■ SET OF TASKS
A. For the Greenpoint blog posts below, state whether each statement agrees with them, answering yes or no and quoting the words that decide it: (i) Leah Archibald is the director of the East Williamsburg Valley Industrial Development Corporation; (ii) the work permit put up at 239 Banker Street was still valid; (iii) "Mike" has stopped advertising the residential space on Craigslist.
B. Write what comes next in the Greenpoint blog posts below, starting after their final sentence.

■ READING PASSAGE
Quicklink: The New York Times Takes On 239 Banker Street

December 3, 2012 ·
Filed under: 11222, Greenpoint, Greenpoint Brooklyn, Greenpoint Magic 

Choice excerpt:

“It’s not crime and disinvestment that’s the enemy of the working-class jobs here anymore,” said Leah Archibald, the director of the East Williamsburg Valley Industrial Development Corporation, a nonprofit organization that administers the Industrial Business Zone. “It’s gentrification that’s become the enemy.”

You read their take by clicking here!

New York Shitty Day Ender: Moving Day

October 23, 2012 ·
Filed under: 11222, Greenpoint, Greenpoint Brooklyn, Greenpoint Magic 

Just another day at 239 Banker Street (taken today, October 23, 2012)*

*For those of you who are wondering, “Mike” is still advertising this very-much-illegal bit of residential space on Craigslist.

From The New York Shitty Inbox: A Dispatch From 239 Banker Street

October 23, 2012 ·
Filed under: 11222, Greenpoint, Greenpoint Brooklyn, Greenpoint Magic 

A person we’ll call “J” writes:

Hello!

It’s been great reading about 239 Banker Street after I had moved in from your blog. Already planning my move out.
Work restarted this morning: lots of workers all over the building working on apartments. Of particular interest were the bags of cement in the lobby ready to be turned into concrete, and a work permit that expired in July explicitly prohibiting concrete work. So they took down a STOP WORK order to put in an expired work permit that doesn’t even permit them to do what they’re doing in the building.

What a goddamn mess.

New York Shitty analysis: I suppose posting a permit (even an invalid one) is a(n albeit deceptive) step in the right direction. Hilarious.

Highlights From Community Board 1: Let’s Talk Trash

One of the more provocative parts of last week’s convocation— and there were quite a few, I assure you— were two ladies speaking on the subject of illegal garbage can holders.

More specifically: these garbage can holders. Behold the Community Board 1 action regarding them for yourselves, gentle readers (start at 7:28).

New York Shitty analysis:

1. Exactly what constitutes a “beautiful” garbage can holder? If there is in fact such a thing, it in the eye of the beholder.

(Data drawn from a collection)

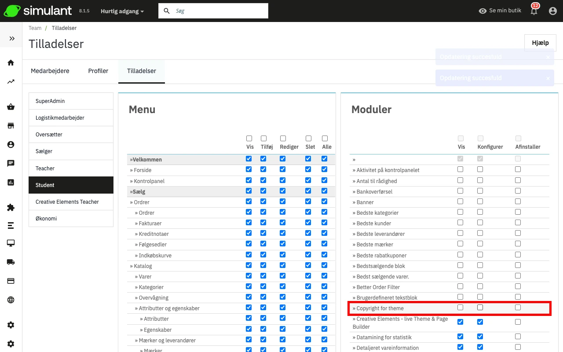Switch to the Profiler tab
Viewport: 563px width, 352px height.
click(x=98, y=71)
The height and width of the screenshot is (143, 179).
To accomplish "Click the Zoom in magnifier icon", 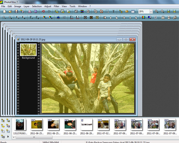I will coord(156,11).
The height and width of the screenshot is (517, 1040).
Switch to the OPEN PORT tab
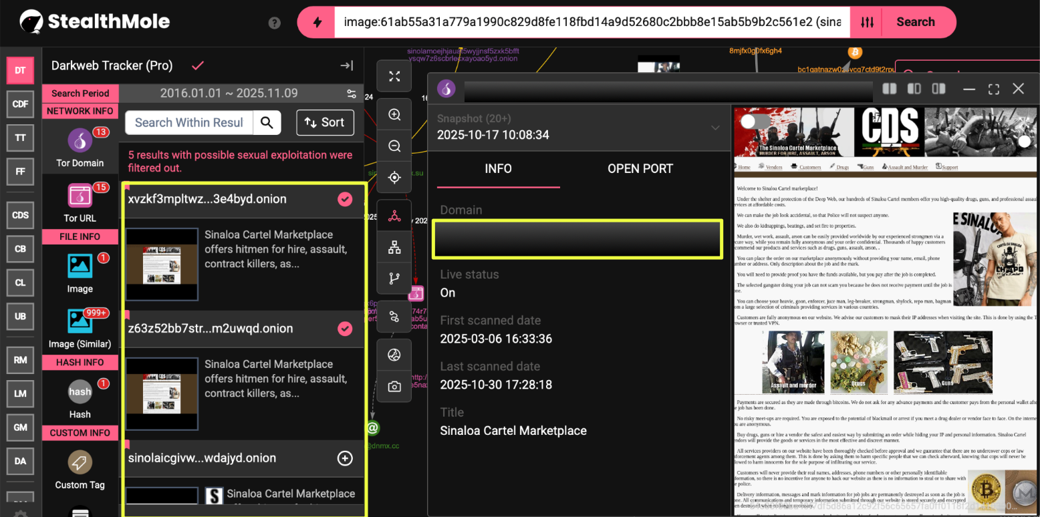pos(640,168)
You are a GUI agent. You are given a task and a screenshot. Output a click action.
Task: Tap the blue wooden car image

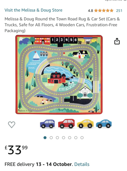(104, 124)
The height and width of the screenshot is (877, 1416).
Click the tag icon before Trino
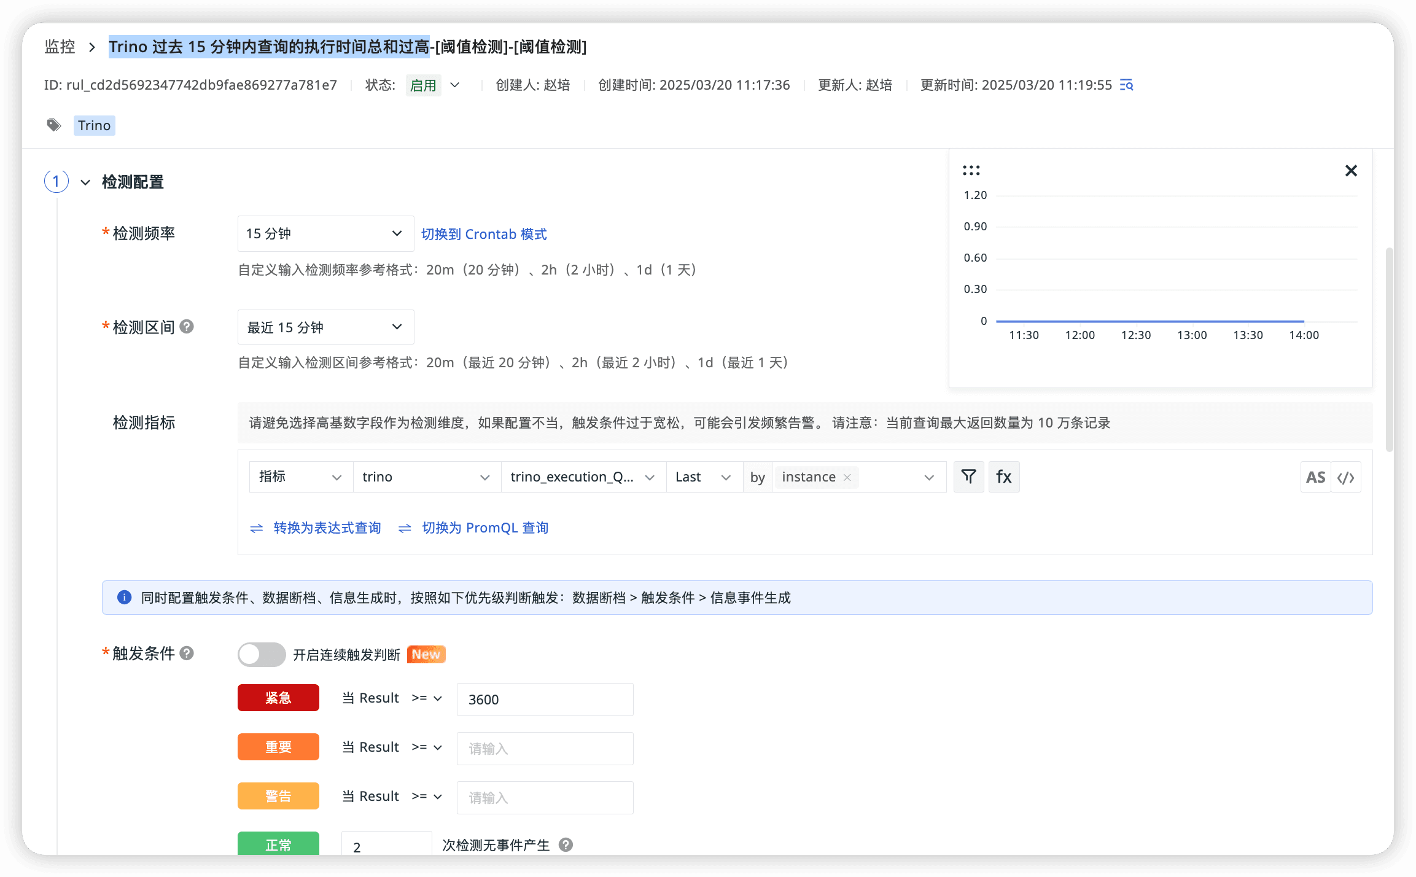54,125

■ RESULTS IN ORDER
A.
(i) Yes: "said Leah Archibald, the director of the East Williamsburg Valley Industrial Development Corporation"
(ii) No: "a work permit that expired in July explicitly prohibiting concrete work"
(iii) No: "“Mike” is still advertising this very-much-illegal bit of residential space on Craigslist."

B.
2. While certainly nice, they are placed on public property (READ: the sidewalk). This is a big no-no.

As these ladies noted, their neighbor is obeying the law:

3. This is not to suggest I am not sympathetic to these ladies’s plight. I am. They brought up a very salient point: the developer of their respective properties did not consider trash collection when designing their respective condominiums. This is clearly a problem. One which should have been prevented at the “planning stage”. Which brings me to…

Yesterday I decided to see how 239 Banker Street’s illegal garbage fixture cum bicycle rack was faring.

Not only is it still there, but among the assorted detritus I found something of interest.

Not one but two boxes which formerly contained stoves. (For those of you who are not in the know, “estufa” means stove in Spanish. Somewhere my high school Spanish teacher is smiling!)  As you can see the powers that be behind this illegal conversion are scarcely concerned about getting caught. What’s more, I learned at last week’s proceedings why.

So there have you: fines are simply part and parcel of “doing business”. Given the “lofts” at 239 Banker Street are going for anywhere between $2,700 – $3,400 for 700 square foot (if that) of “living space” nowadays, well, it has become all too clear how effective these “penalties” have been as a deterrent against this landlord continuing to illegal legally lease out this property as residential space.

Yup.

In closing I will leave you, gentle readers, with the latest bit of “immaculate construction” I spied at 239 Banker Street.

As the screencap of a video I shot on June 3rd of this year indicates, what is now an “apartment” used to be a doorway.* But don’t take my word for it: view the video for yourself.

*For those of you who are wondering, this is perfectly in keeping with the plans for this “hotel”…

Plans: This is what a "hotel" looks like at 239 Banker Street

in 2009.

239 Banker Street: $15,000 in Stop Work Order Fines & Counting!

October 3, 2012 ·
Filed under: 11222, Greenpoint, Greenpoint Brooklyn, Greenpoint Magic 

I know what some of you are asking:

Why do you have such a big problem with 239 Banker Street?

Well, among other things:

1. Using the pretext of “Loft Law” protection (which was ostensibly put in place to preserve “our” artistic community) for “lofts” sporting stainless steel appliances and $2,700+ rent is laughable— and hypocritical.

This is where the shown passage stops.